Thyroid Awareness Month
Thyroid problems are incredibly prevalent in the US today. About 20 million Americans have some type of thyroid disease or disorder, and about 12% of our population will develop some type of thyroid problem during their lifetime. Women are far more likely than men to develop a thyroid disorder, and most people who have thyroid issues deal with them throughout their entire lives.
January is thyroid awareness month, which is a great time for people to learn how to recognize symptoms of thyroid problems and how to combat thyroid disease.
What Is a Thyroid and What Does It Do?
Your thyroid is a small, butterfly-shaped gland in the front of your neck. While it is quite small, it is an integral part of your endocrine system and has a significant effect on multiple organs and bodily functions. Your thyroid utilizes iodine from your diet to make hormones that are vital to the proper function of your liver, kidneys, and brain.

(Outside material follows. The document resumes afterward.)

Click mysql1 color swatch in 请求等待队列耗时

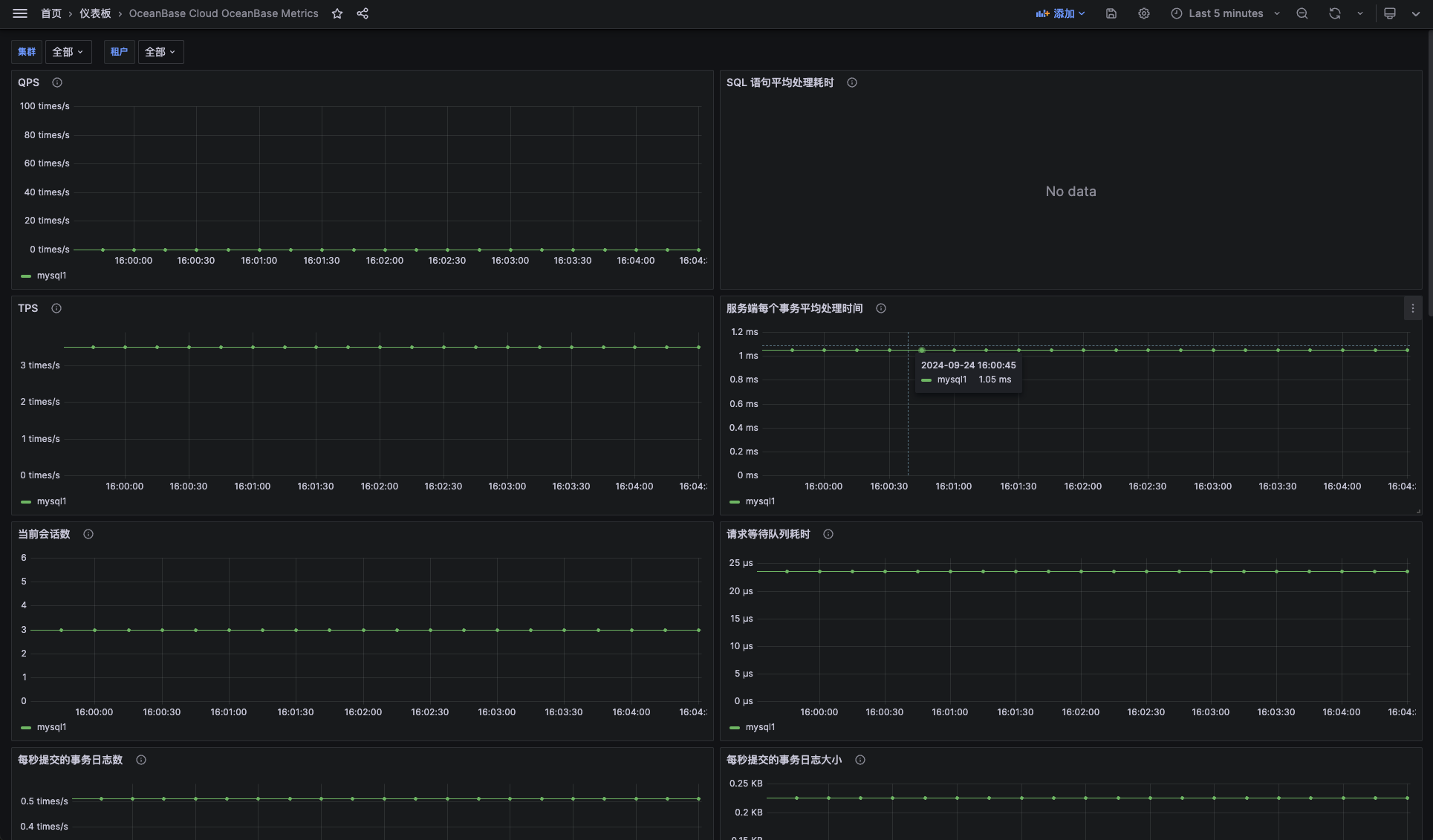[735, 728]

The thyroid also works in conjunction with the pituitary gland to ensure that it is making the proper amount of the various hormones for the rest of the body. The hormones that the thyroid produces affect every single cell, tissue, and organ in your body, so it is incredibly important to be aware of thyroid health and ensure that any thyroid symptoms are dealt with and treated promptly and thoroughly.
Thyroid Problems and Risks
When something goes awry with your thyroid, various disorders and problems can arise. Certain diseases, medications, or other types of thyroid damage can result in problems for your entire body. Even problems with the pituitary gland or other areas of the body can result in problems with your thyroid due to their connection and dependence upon each other.
The most common thyroid problems are hypothyroidism (underactive thyroid) and hyperthyroidism (overactive thyroid). Individuals may also experience symptoms of thyroid problems without any specific diagnosis, such as nodules, swelling, or inflammation. People can also develop Grave’s disease, a type of autoimmune thyroid disorder, or thyroid cancer.
While many risks of thyroid disease are considered nonspecific and will not be immediately linked to thyroid problems, it helps to be aware of the risks to help you be as healthy as possible. Gender is a significant risk factor since women are six to eight times as likely as men to develop some sort of thyroid issue. Being over the age of 50, having a personal or family history of thyroid problems, being a smoker, having an iodine deficiency, and taking certain medications are just a few of the most common risks of developing a thyroid issue.
Thyroid awareness is key in helping people recognize the symptoms of thyroid problems and know when to talk to their doctors about seeking tests and treatment. Thyroid awareness month is every January, and it’s a way for the general public and those suffering from thyroid diseases to learn more about the prevention, treatment, and cure of thyroid-related diseases and cancer. It’s also a great way to promote excellence and innovation in research and it helps thyroid doctors and scientists make significant advancements in testing and treatments.